All unexercised PSRs expire at the end of the exercise period following the fifth anniversary of the grant date.
On leaving employment due to death, serious illness, accident, permanent disablement, or redundancy the employee or, if applicable, the employee’s executors may be able to exercise the PSRs. On a termination of employment for any other reason all outstanding PSRs will lapse.
The Board has a discretion to adjust the terms of the PSRs if a takeover or similar transaction occurs in respect of the Company.
Employee share rights (ESRs) are granted to selected employees pursuant to the Employee Share Rights Plan. Each ESR granted under the Employee Share Rights Plan entitles the employee to be issued or transferred one ordinary share in the Company, at no cost. ESRs automatically vest after three years, provided the employee remains in the service of the Group. All ESRs will vest at this point and shares will then be transferred to the employee. There is no cost to the employee when the ESRs vest.
Unless otherwise determined by the Board, ESRs will lapse on the first to occur of the Company receiving a written notice from an employee surrendering their ESRs, the employee’s leaving date if they cease to be employed by the Company or any of its subsidiaries, or the date of cancellation of the ESRs due to a Change of Control Transaction. A Change of Control Transaction may be either a full or partial takeover offer, any other transaction whereby a person becomes the controller of a majority of the Company’s voting securities, sale to a third party of all or a majority of the business and assets, or any other analogous merger, reconstruction or transaction.
The Board has a discretion to adjust the terms of the ESRs if a takeover or similar transaction occurs in respect of the Company.
Shares are issued at a discount of up to 50% of market price, on terms permitted by the plans in accordance with the relevant provisions of the New Zealand Income Tax Act 2007 and the Australian Income Tax Assessment Act 1936 respectively, with no interest being charged on the loans. All New Zealand and Australian full time employees and some part-time employees are eligible to participate after a qualifying period of employment.
The restrictive period between grant and vesting date is 3 years. Dividends paid during the restrictive period on shares allocated to employees under the plans are paid to the employees. Voting rights on the shares are exercisable by the Trustees under the plans.

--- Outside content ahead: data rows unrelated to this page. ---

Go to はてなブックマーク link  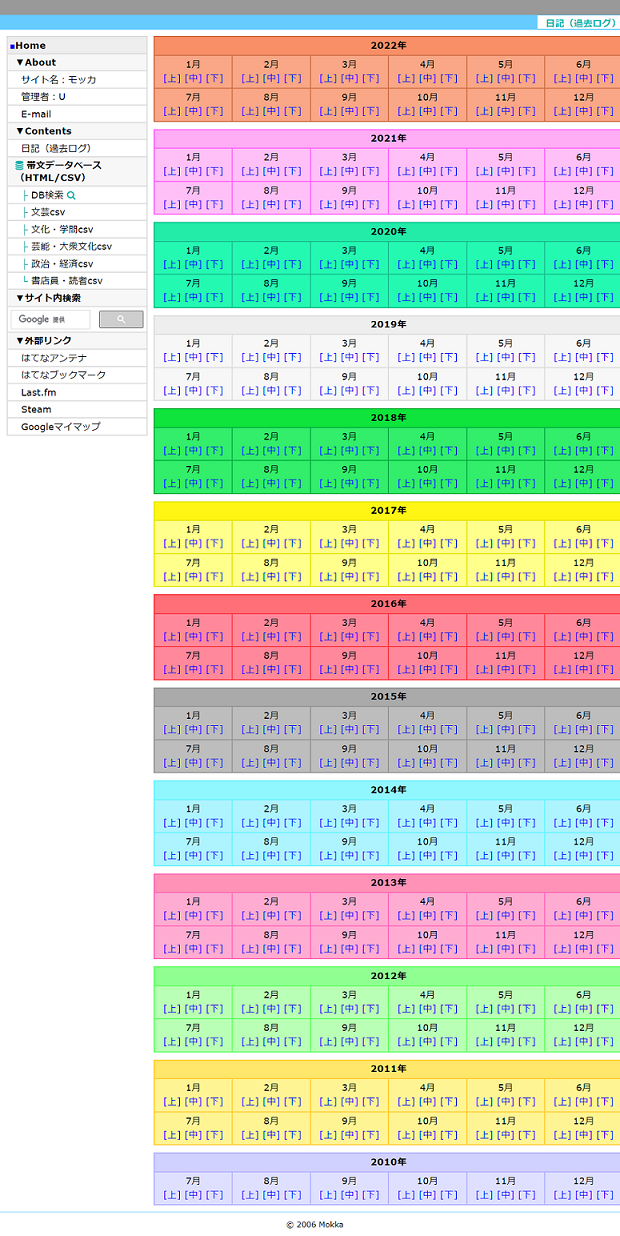(63, 375)
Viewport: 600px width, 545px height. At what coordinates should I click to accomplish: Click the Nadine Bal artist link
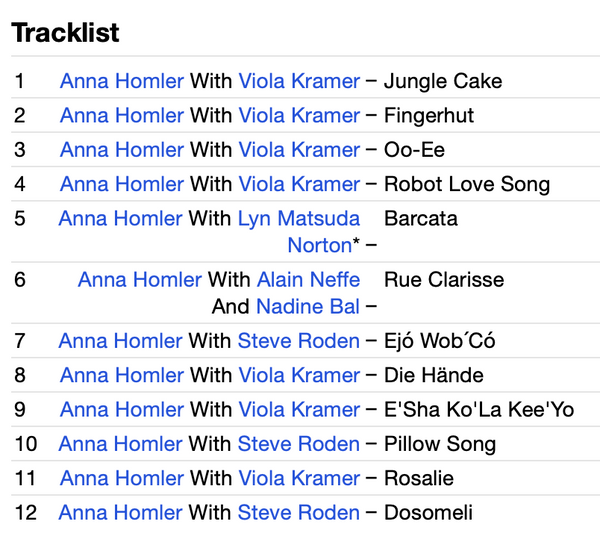(x=308, y=306)
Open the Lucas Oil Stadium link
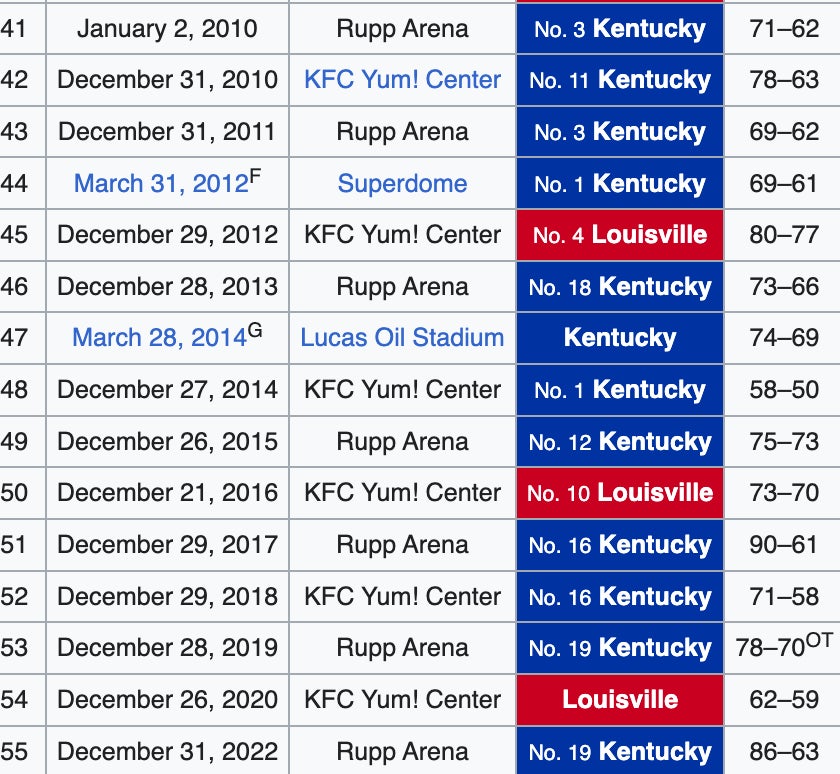This screenshot has width=840, height=774. pos(402,338)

Once vested an employee participant may elect to transfer the shares into their own name, after which the shares are freely transferable. All shares are allocated to employees at the time of issue, on the condition that should they leave employment before the restrictive period ends, their shares will be repurchased by the Trustees at the lesser of market price and the price at which the shares were originally allocated to the employee, subject to repayment of the original loan. Different provisions apply if an employee leaves employment by reason of death, accident, sickness, redundancy, or retirement at normal retiring age.

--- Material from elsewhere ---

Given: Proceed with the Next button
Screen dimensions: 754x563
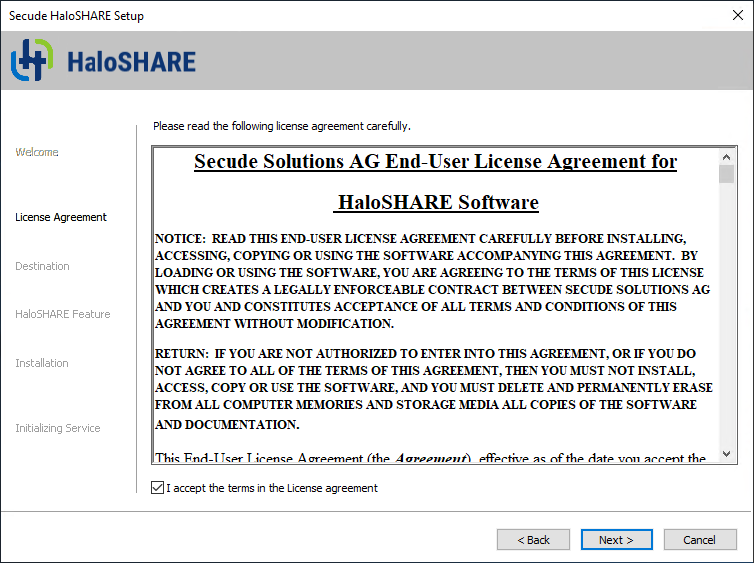Looking at the screenshot, I should 616,540.
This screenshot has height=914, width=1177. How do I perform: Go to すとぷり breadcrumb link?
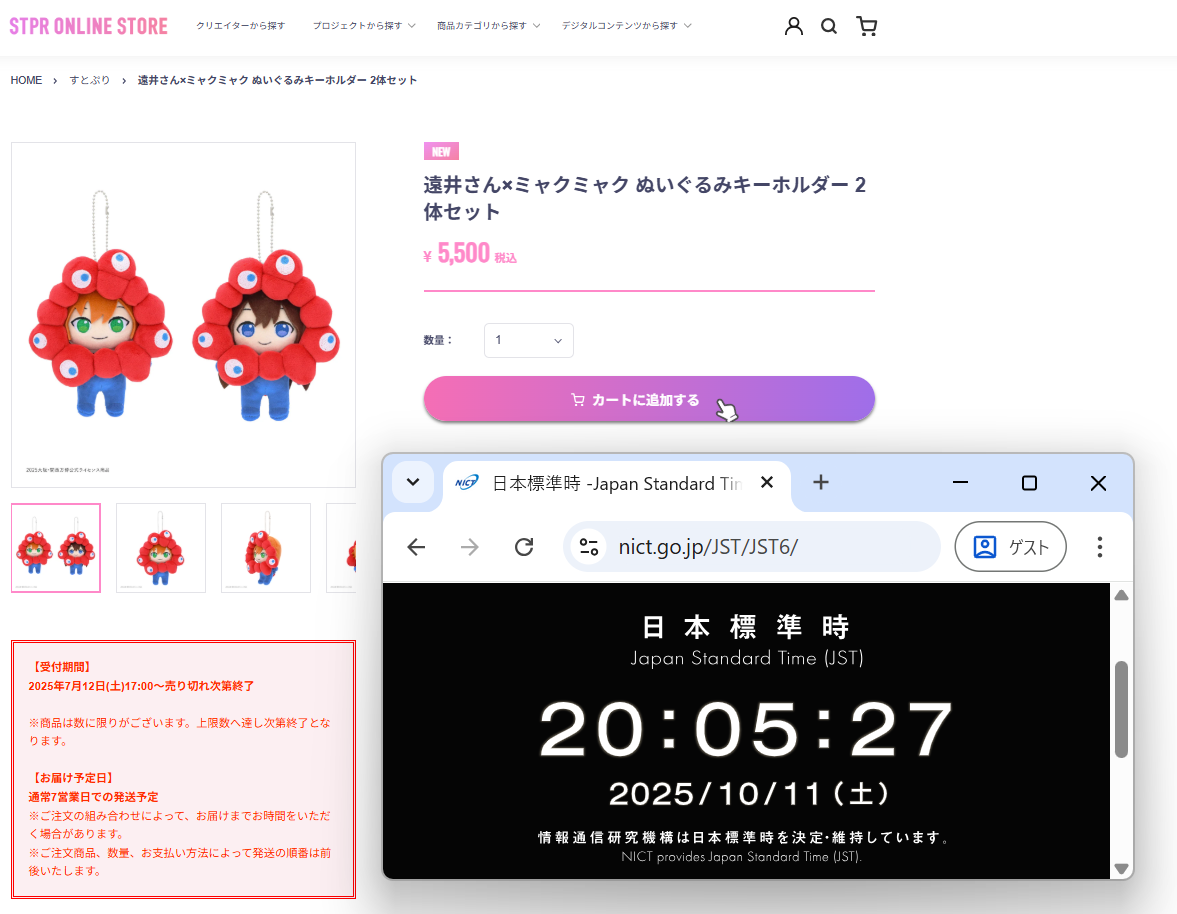point(89,80)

Any such repurchased shares are held by the Trustees for allocation to future plans. Trustees of the Employee Share Purchase plans are appointed by the company.
Shares are issued at a discount of 15% being the lower of the market price at the date of issue or the market price at the beginning of the annual offering period in accordance with section 423 of the US Internal Revenue Code, as amended. All North American employees working more than 20 hours per week are eligible after a qualifying period. Employees make regular payroll contributions to the plan with shares being issued to employees quarterly to the value of their accumulated contributions to the plan.
All shares are allocated to employees at the time of issue and vest immediately.
Information updated on 23 January 2020.